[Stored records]
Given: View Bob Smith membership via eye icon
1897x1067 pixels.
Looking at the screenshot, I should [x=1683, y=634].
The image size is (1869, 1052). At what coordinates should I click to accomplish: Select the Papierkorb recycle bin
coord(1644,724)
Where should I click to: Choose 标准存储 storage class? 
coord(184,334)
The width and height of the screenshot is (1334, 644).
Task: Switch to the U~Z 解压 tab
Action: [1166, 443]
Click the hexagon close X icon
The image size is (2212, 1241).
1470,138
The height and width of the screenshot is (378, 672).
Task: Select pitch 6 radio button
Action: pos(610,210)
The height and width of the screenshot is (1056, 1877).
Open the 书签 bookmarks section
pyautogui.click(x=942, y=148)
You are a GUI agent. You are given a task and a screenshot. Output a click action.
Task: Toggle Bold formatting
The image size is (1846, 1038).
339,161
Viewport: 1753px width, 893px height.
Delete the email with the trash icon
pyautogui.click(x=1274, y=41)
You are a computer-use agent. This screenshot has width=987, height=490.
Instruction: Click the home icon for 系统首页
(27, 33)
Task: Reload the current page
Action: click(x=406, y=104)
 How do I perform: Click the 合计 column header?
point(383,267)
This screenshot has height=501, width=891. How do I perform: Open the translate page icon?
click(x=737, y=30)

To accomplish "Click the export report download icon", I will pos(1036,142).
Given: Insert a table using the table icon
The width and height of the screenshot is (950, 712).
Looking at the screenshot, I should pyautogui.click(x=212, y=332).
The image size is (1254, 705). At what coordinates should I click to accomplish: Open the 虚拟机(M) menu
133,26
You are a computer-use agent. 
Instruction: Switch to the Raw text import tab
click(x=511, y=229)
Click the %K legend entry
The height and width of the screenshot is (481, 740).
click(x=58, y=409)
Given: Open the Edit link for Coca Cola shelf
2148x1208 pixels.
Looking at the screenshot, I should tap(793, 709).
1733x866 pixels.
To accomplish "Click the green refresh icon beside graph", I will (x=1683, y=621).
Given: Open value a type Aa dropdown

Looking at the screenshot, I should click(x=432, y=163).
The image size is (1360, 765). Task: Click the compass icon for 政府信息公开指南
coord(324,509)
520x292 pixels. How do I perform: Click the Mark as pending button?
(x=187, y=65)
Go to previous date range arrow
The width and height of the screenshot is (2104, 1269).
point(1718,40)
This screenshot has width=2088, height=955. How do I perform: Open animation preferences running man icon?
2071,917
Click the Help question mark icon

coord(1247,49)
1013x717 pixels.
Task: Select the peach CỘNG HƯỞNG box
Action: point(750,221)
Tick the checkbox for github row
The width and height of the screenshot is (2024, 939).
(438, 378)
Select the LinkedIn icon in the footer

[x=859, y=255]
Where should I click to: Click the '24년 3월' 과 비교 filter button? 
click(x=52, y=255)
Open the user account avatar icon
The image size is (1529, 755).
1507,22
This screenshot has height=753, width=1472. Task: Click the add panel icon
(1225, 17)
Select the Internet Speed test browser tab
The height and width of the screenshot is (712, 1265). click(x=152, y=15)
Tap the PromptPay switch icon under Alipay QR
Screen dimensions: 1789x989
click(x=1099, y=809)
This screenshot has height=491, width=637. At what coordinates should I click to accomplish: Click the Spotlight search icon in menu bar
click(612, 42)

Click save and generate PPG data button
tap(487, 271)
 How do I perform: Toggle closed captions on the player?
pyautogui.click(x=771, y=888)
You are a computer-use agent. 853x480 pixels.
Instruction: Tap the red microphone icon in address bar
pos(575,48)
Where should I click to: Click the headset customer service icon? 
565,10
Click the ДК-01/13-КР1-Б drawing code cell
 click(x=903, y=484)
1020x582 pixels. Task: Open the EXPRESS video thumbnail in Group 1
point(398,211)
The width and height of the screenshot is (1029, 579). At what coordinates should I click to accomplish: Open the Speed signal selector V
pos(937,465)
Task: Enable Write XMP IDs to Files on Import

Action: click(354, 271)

▶ What is expected: Set down verbatim only the lines between the start of the data above and the line with "The height and width of the screenshot is (1056, 1877).", both boundaries included.

▶ Output:
Given: View Bob Smith membership via eye icon
1897x1067 pixels.
Looking at the screenshot, I should [x=1683, y=634].
The image size is (1869, 1052). At what coordinates should I click to accomplish: Select the Papierkorb recycle bin
coord(1644,724)
Where should I click to: Choose 标准存储 storage class? 
coord(184,334)
The width and height of the screenshot is (1334, 644).
Task: Switch to the U~Z 解压 tab
Action: [1166, 443]
Click the hexagon close X icon
The image size is (2212, 1241).
1470,138
The height and width of the screenshot is (378, 672).
Task: Select pitch 6 radio button
Action: pos(610,210)
The height and width of the screenshot is (1056, 1877).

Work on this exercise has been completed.